____ Data

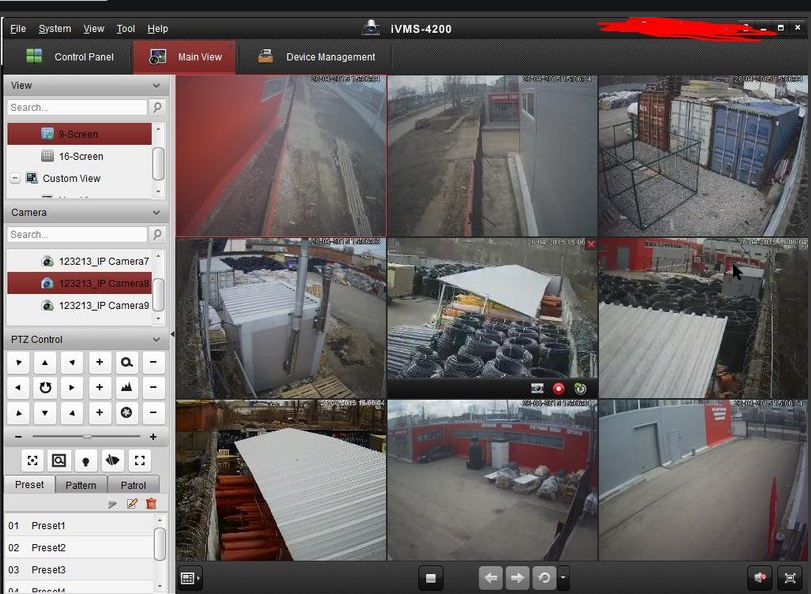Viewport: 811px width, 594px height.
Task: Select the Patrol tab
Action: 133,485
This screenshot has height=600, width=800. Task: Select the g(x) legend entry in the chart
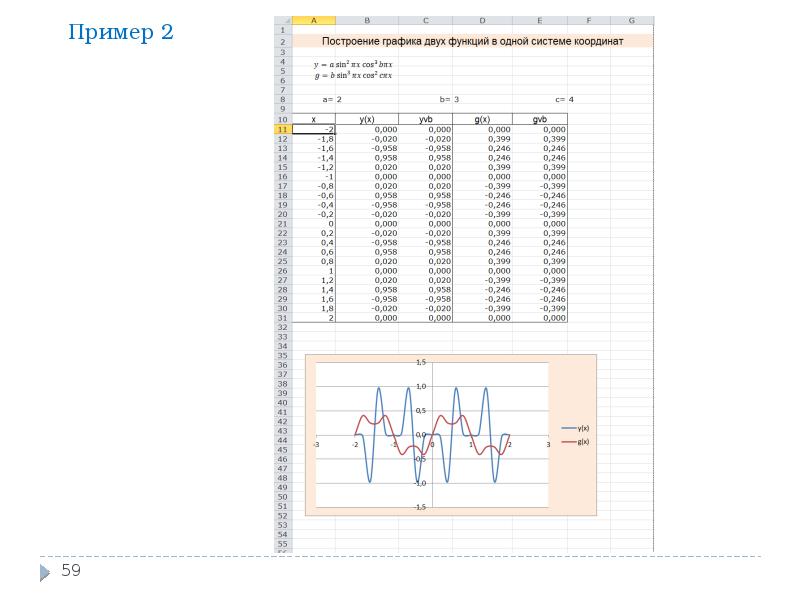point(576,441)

________

> [Exercise details]: Output, exactly and with no pictures, every line from the one that contains "This screenshot has" through the final line of the entries.

> [Response]:
This screenshot has height=600, width=800. Task: Select the g(x) legend entry in the chart
point(576,441)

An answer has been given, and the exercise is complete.